脚本の力でねじ伏せる! タイムリープの金字塔

サマータイムレンダ_瀬古浩司_渡辺歩
 「タイムリープ」こそアニメの華! 有名タイトルだけでも「STEINS;GATE(シュタインズ・ゲート)」「Re:ゼロから始める異世界生活」「東京リベンジャーズ」などの多くの作品に見られ、実写よりも厳密に同じシチュエーションを再現しやすいアニメが最も得意とする手法です。


 今シーズン話題をさらっている「サマータイムレンダ」も、その一つ。少しでも脚本のゆらぎが見えると、ドキドキがすべてご都合主義に見えてしまうタイムリープ作品ですが、瀬古浩司さんの脚本は密度が尋常ではありません。通常ならワンクールに一度の衝撃が、毎話、時によっては複数回訪れます。また、上述のタイムリープ作品が「秋葉原」「異世界」「ヤンキー」などのキャッチーな要素と掛け合わせたのに対し、「サマータイムレンダ」では派手なフックはなく、脚本の力だけで勝負しています。長編ドラえもん映画を何本も手がけ、映画『海獣の子供』で第23回文化庁メディア芸術祭アニメーション部門大賞を受賞し、映画『漁港の肉子ちゃん』では明石家さんまと組んだ渡辺歩監督の無駄のない演出も光ります。

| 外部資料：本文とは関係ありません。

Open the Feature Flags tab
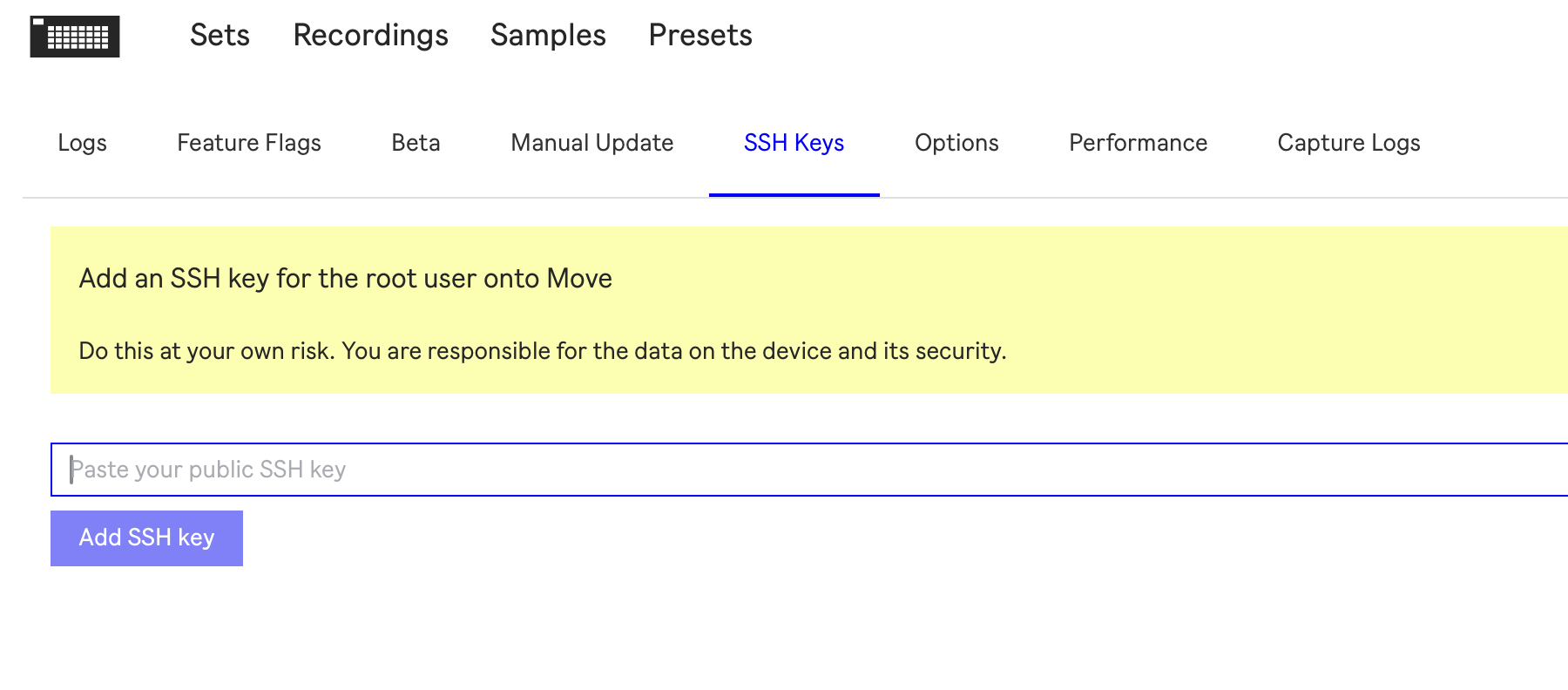Viewport: 1568px width, 690px height. (x=249, y=143)
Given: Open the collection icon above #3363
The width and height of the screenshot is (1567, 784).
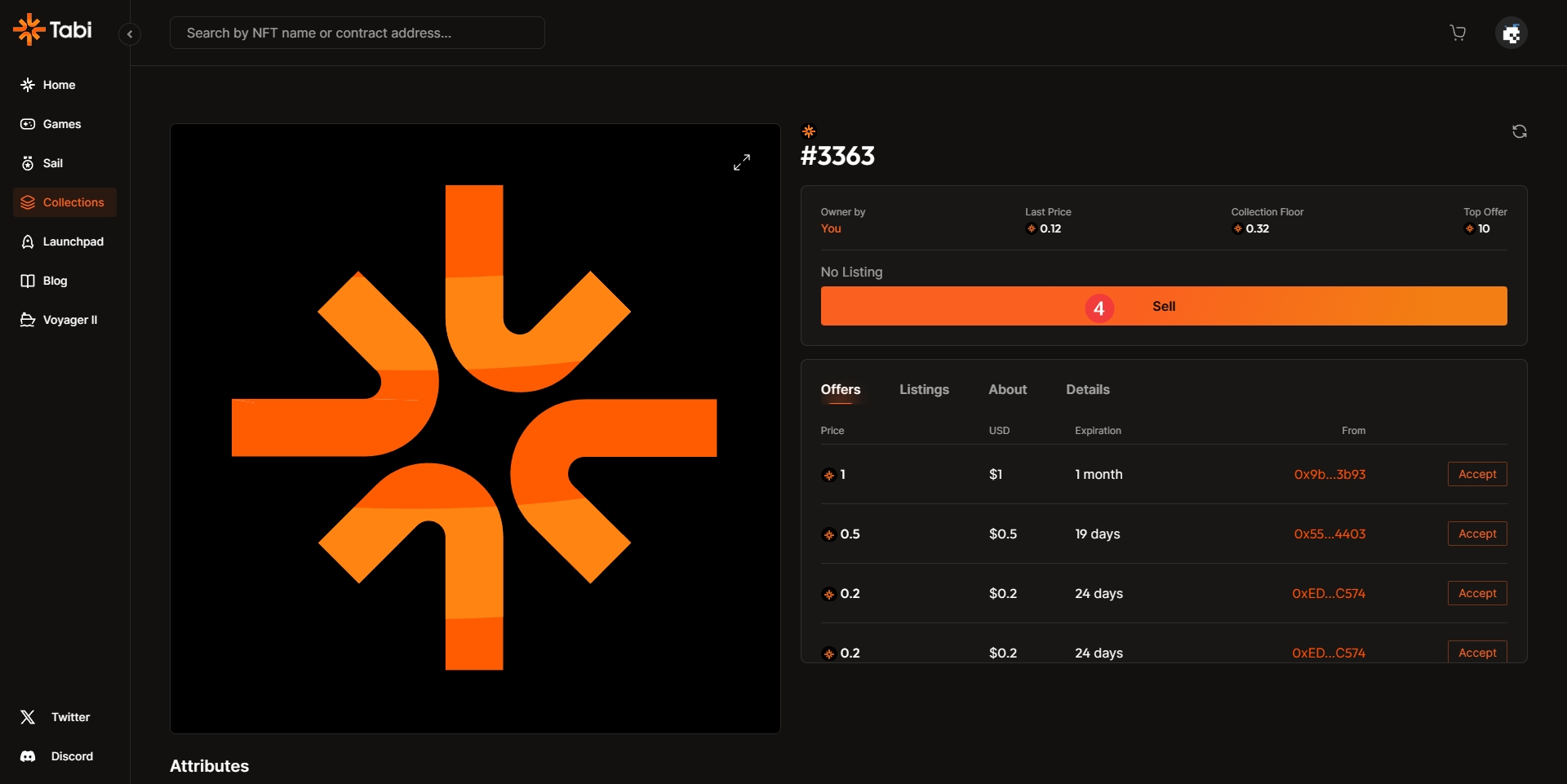Looking at the screenshot, I should click(x=809, y=131).
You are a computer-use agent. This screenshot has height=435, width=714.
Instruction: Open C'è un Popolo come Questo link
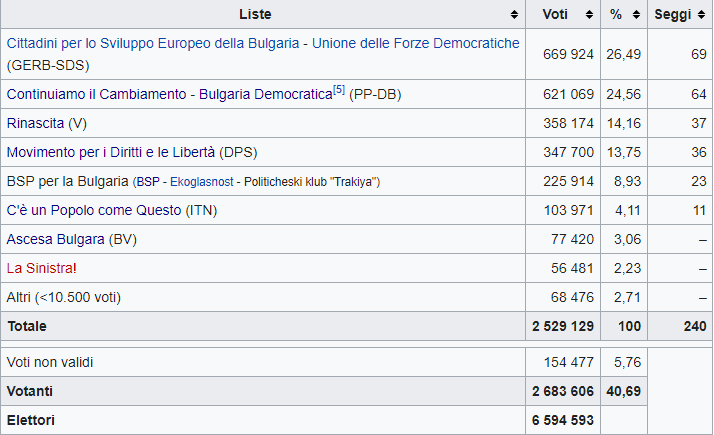click(96, 210)
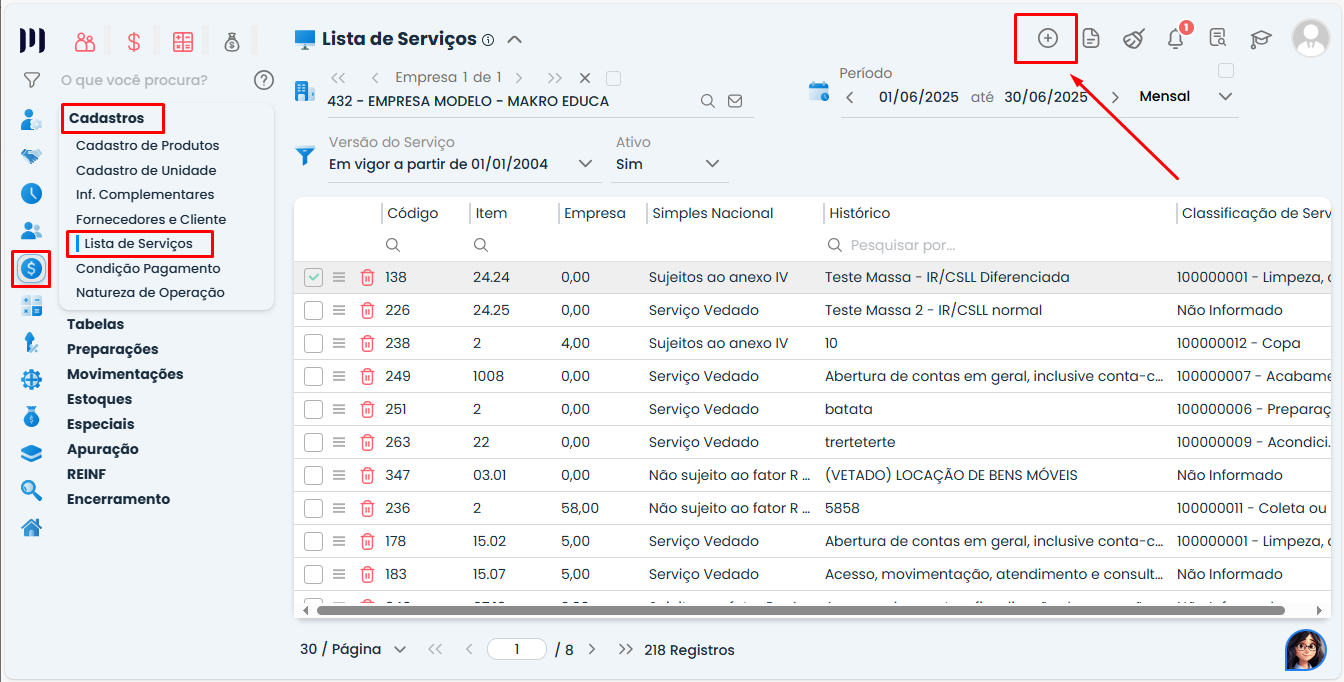This screenshot has height=682, width=1344.
Task: Select Natureza de Operação in Cadastros
Action: click(150, 293)
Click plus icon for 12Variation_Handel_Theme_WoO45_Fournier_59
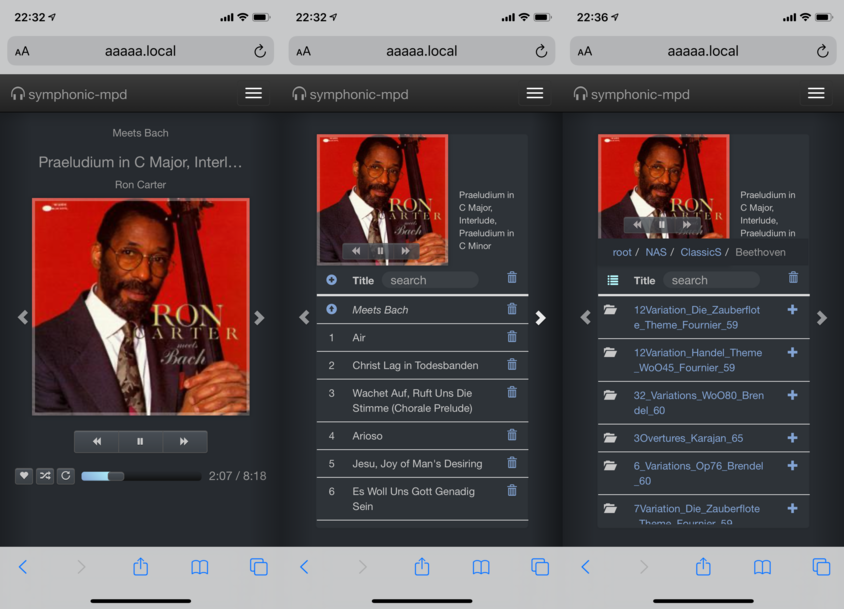The image size is (844, 609). (x=793, y=352)
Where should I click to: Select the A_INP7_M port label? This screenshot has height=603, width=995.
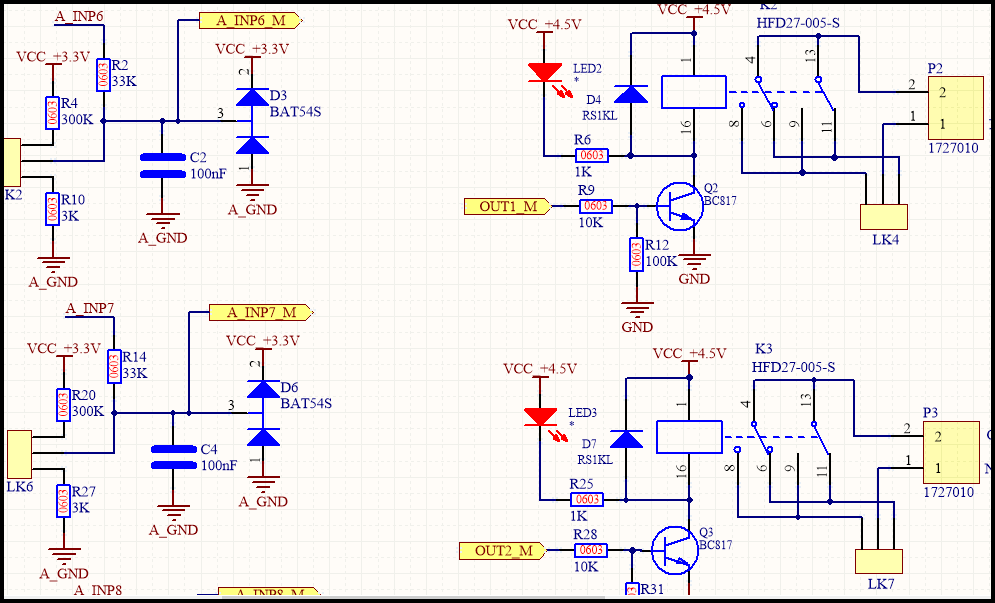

 本作の舞台は、和歌山市沖に浮かぶ架空の島・日都ヶ島(ひとがじま)。幼馴染である小舟潮の事故死の知らせを聞き、主人公の網代慎平が連絡船で島の港に到着するところから物語が始まります。本作のキーは、島の風土病として「“影”を見た者は“影”に殺され、“影”は殺した者のフリをして家族も皆殺しにする」と島内で言い伝えられている「影の病」の存在です。タイムリープを繰り返しながら、「影の病」の正体、そして潮の死の真相に迫っていく様は、リアルタイムで考察しながら見てほしい作品です。



 そして残念ながら、今回が連載の最終回になります。仕事をしている中で、「コロナ下でアニメが好きになりました」という声をたびたび聞きました。世の中にアニメファンが増えていることは間違いありません。アニメ好きに面白いアニメを聞かれて「サマータイムレンダ」と答えられたら、「わかってるな…!」と感じてもらえるはず。
 では、またどこかで会いましょう!


『サマータイムレンダ』
原作/田中靖規 
監督/渡辺歩 
シリーズ構成/瀬古浩司 
キャラクターデザイン/松元美季
©2021 20th Century Studios. All rights reserved.

「サマータイムレンダ」は、2022年4月15日よりTOKYO MXほかで連続2クール・全25話で放送中のアニメ作品。キャストは、花江夏樹、永瀬アンナ、白砂沙帆、小野賢章、玄田哲章、小西克幸、大塚明夫ほか。


吉田尚記
ニッポン放送アナウンサー。アニメやマンガ、アイドルに造詣が深く、「マンガ大賞」の発起人でもある。VTuberとしての顔ももち、アナウンサーの枠を超えて活躍中。